Top of EXERCISE INPUT
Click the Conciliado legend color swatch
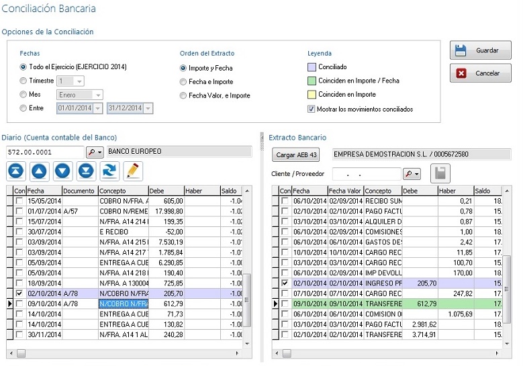click(x=312, y=67)
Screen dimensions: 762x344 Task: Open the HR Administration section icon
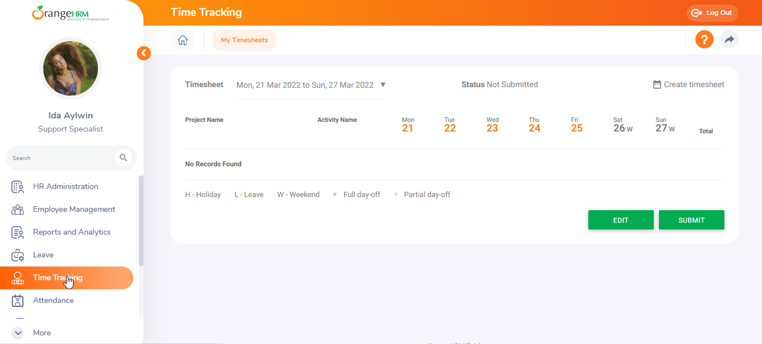[x=17, y=186]
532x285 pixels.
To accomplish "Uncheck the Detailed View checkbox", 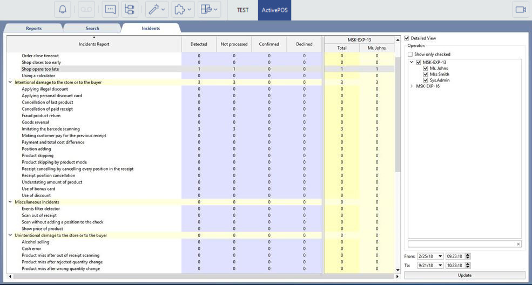I will pyautogui.click(x=407, y=38).
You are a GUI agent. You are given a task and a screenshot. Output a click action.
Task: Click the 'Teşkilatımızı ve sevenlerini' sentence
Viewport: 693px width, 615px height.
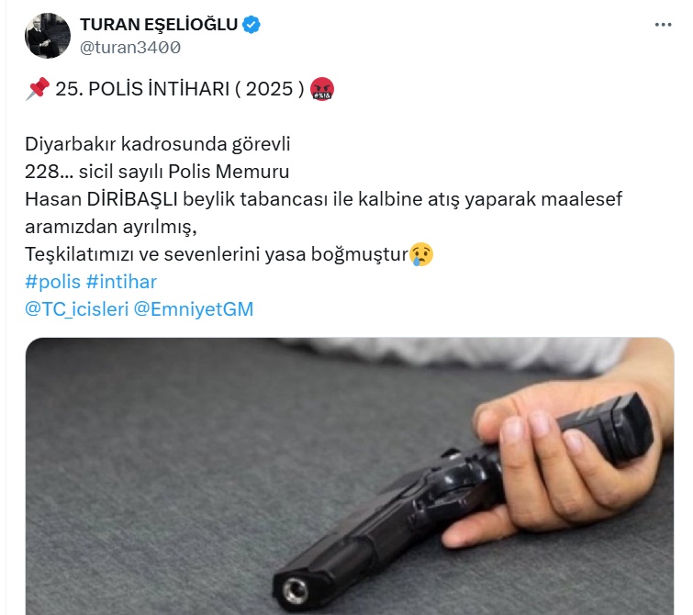[217, 254]
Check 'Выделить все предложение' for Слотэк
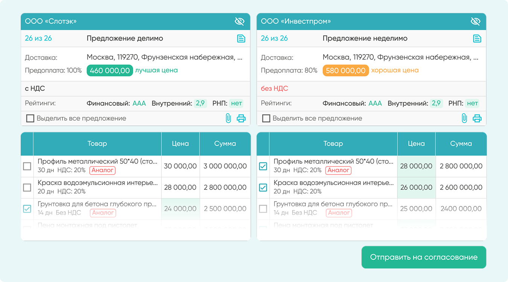Screen dimensions: 508x282 (30, 118)
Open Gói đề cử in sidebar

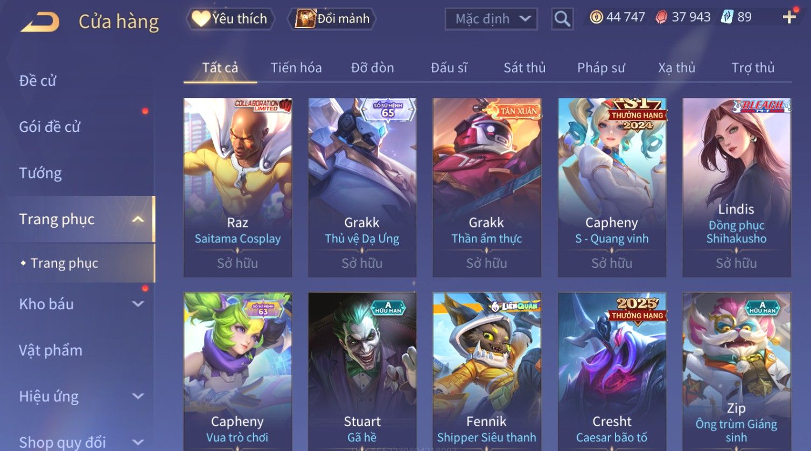50,127
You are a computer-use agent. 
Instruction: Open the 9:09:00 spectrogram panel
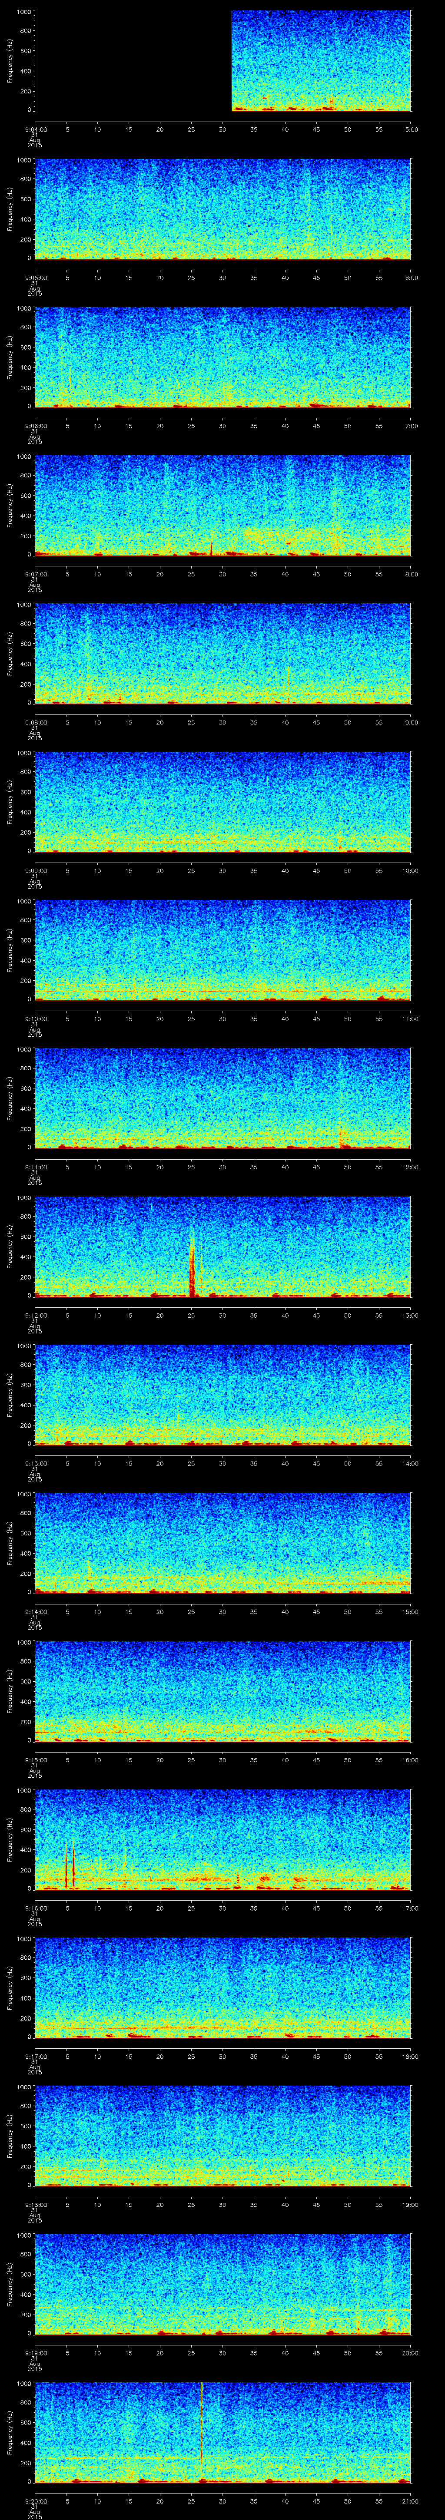coord(222,802)
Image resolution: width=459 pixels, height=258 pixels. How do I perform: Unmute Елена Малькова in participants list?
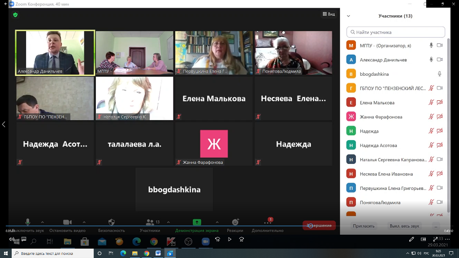(431, 103)
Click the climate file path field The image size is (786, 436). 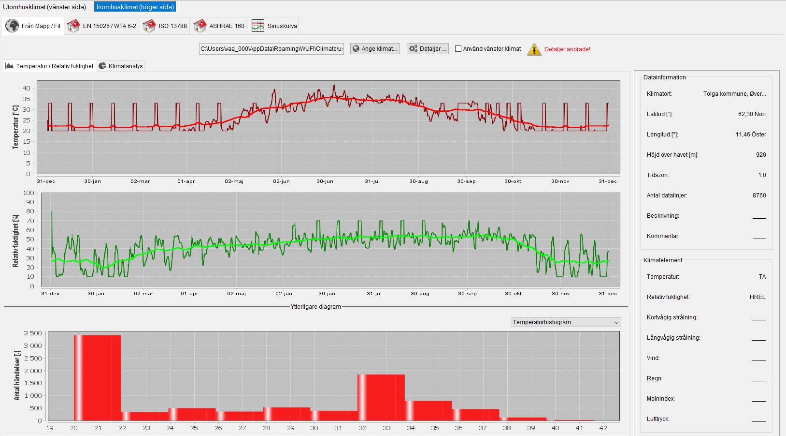271,49
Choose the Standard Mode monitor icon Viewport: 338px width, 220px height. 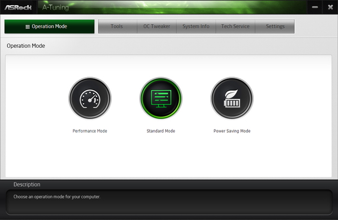click(161, 98)
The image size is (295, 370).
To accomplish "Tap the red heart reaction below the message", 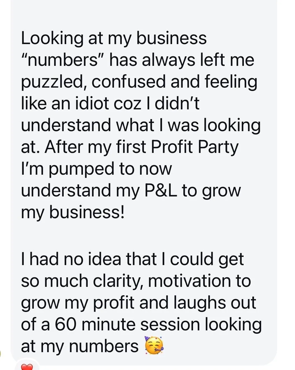I will click(x=27, y=366).

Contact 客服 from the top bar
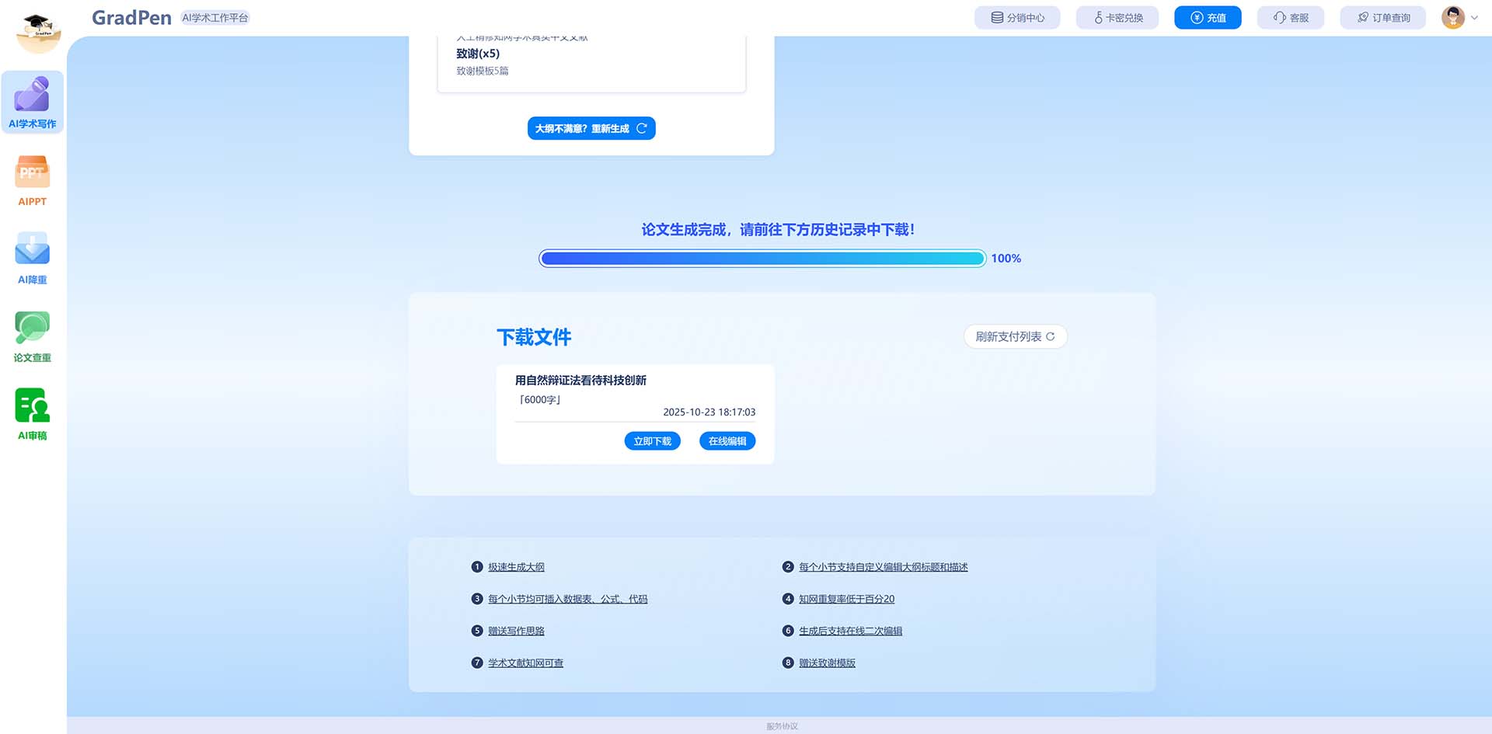pyautogui.click(x=1290, y=18)
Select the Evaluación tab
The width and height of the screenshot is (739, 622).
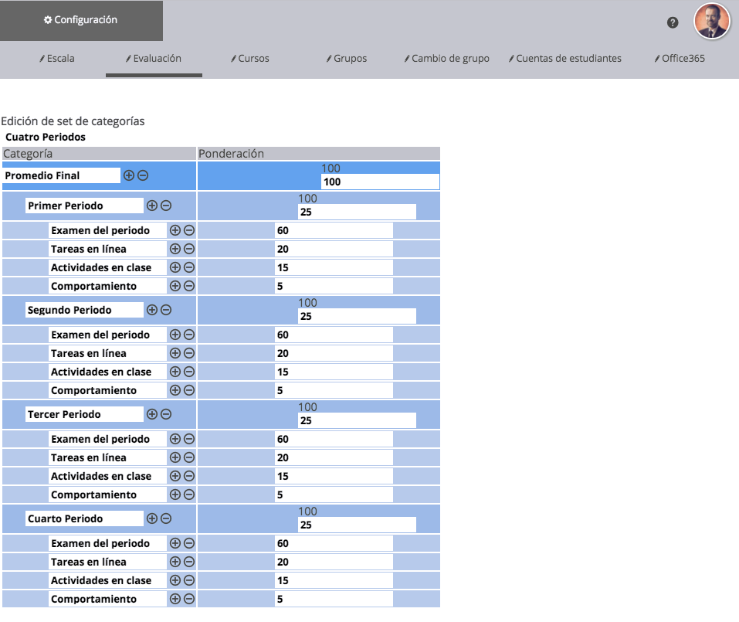154,58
Bottom of EXERCISE INPUT
:: WHAT TO WORK ON ::
No pictures should appear in the copy; write out exactly the lines from the one containing "Contact 客服 from the top bar" through the end of the material.

:: FINISHED TASK ::
Contact 客服 from the top bar
pyautogui.click(x=1290, y=18)
Select the Evaluación tab
The width and height of the screenshot is (739, 622).
154,58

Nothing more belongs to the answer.